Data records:
- Opening Delimiter -

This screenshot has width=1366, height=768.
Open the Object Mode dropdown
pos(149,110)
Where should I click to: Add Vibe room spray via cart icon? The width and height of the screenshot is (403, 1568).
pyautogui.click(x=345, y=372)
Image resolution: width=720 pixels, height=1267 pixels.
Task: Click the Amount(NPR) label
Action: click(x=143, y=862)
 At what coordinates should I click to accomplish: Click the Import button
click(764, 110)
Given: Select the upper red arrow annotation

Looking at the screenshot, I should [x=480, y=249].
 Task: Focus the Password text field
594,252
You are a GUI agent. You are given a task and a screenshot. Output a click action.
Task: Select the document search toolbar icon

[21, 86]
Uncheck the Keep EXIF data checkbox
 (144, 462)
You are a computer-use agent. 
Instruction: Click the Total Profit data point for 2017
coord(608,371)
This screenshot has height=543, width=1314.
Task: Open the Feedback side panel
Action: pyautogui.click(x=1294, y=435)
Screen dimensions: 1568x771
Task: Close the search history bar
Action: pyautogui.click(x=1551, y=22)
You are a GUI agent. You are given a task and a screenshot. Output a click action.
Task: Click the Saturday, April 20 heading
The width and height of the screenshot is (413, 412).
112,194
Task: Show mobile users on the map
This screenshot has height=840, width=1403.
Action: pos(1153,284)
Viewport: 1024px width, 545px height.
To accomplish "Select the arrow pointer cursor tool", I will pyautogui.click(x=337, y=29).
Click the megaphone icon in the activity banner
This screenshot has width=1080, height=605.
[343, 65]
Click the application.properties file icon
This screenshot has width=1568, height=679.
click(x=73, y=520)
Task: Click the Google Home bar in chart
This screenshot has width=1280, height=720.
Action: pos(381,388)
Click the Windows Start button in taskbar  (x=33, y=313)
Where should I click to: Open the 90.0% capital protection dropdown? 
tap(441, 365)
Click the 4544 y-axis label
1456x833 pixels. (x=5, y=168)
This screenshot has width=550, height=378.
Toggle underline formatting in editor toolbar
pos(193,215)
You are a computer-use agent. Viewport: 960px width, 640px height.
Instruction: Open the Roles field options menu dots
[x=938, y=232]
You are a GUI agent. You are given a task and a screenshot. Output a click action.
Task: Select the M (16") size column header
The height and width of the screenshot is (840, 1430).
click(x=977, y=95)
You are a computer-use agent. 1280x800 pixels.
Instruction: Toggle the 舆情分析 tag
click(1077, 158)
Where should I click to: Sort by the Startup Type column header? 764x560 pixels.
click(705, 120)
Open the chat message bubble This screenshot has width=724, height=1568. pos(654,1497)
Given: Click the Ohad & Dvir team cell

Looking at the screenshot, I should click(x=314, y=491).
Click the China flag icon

- Closing Delimiter -

What this task involves: Output the lines of the records above exactly as they appear, from the line containing "This screenshot has height=840, width=1403." through the line containing "Viewport: 1024px width, 545px height.".

Written answer:
This screenshot has height=840, width=1403.
Action: pos(1153,284)
Viewport: 1024px width, 545px height.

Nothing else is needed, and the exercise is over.